··· SELECTED EXCERPT

Affordable Android One Smartphones Coming To India As Early As September

According to a report from India Today, affordable Android One smartphones will begin to arrive as early as next month. This would put the launch of Android One an entire month ahead of the original schedule.

India will be the first country to get these Android One smartphones, which were announced earlier this summer at Google I/O. The three device manufacturers to make this happen will be Micromax (which has recently become India’s largest smartphone manufacturer), Karbonn and Spice.

Android One smartphones are meant to cost under $100 to make, but after some recent haggling between Google and OEMs, the devices might ship with a price tag of Rs 10,000 ($165). When Google announced the Android One program at I/O this year, it mandated that features will include a 4.5” screen, dual-SIM support, microSD card, FM radio, stock version of Android and automatic updates.

······
··· THE RECORDS

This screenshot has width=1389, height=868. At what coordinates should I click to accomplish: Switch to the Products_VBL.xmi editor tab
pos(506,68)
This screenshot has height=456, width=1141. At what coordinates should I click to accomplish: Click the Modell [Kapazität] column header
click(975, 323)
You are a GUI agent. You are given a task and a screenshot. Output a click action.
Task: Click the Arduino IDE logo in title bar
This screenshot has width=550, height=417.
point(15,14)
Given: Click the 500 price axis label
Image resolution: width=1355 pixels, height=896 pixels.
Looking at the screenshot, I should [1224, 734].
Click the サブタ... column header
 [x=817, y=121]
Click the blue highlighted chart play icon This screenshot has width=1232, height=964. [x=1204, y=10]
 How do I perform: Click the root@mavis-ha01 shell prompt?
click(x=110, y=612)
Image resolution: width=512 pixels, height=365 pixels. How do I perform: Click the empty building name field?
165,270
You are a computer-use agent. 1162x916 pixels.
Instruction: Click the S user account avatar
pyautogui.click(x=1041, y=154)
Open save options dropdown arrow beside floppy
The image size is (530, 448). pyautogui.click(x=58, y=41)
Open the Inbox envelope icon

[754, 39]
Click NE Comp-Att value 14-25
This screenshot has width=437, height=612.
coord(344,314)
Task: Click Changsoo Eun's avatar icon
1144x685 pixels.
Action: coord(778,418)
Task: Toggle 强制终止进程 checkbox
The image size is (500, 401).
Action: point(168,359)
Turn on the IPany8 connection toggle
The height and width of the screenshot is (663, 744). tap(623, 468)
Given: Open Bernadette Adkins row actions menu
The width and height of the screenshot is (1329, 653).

······

◆ **SET TASKS**
- A) In the records, rename "envelope" to "letter" from the line with "Open save options" up to and including the line with "coord(344,314)", leaving everything else in those lines the same.
- B) Go on with the piece on Android One smartphones reaching India from where it stops.

◆ **ANSWERS TO THE EXERCISES**
- A)
Open save options dropdown arrow beside floppy
The image size is (530, 448). pyautogui.click(x=58, y=41)
Open the Inbox letter icon

[754, 39]
Click NE Comp-Att value 14-25
This screenshot has width=437, height=612.
coord(344,314)

- B)
Micromax’s smartphone is rumored to have a 4.5” screen, 960x540 resolution, Snapdragon 200 processor (likely to have Cortex A5 CPU and Adreno 203 GPU), dual-SIM, 5MP camera and a microSD slot.

As Android L is not supposed to come out until later this fall (most likely November), these phones will probably run Android 4.4 KitKat. Google praised KitKat last year for working well on low-end devices, so it should be a great fit for these handsets.

Because these devices will be getting upgrades from Google, they should get the Android L update soon enough, and then they should run even faster. Android L will use the new Android Runtime (ART) by default, which significantly cuts down on CPU usage  because not all apps have to be compiled “just in time” when being run -- they can instead be compiled “ahead of time”, at installation. Then the apps will act like any native app from iOS or Windows Phone.

As Google continues to optimize the Android software and make it work even better on low-end devices, it will also continue expanding the Android One program globally to cover more countries and produce even lower-end and more affordable devices.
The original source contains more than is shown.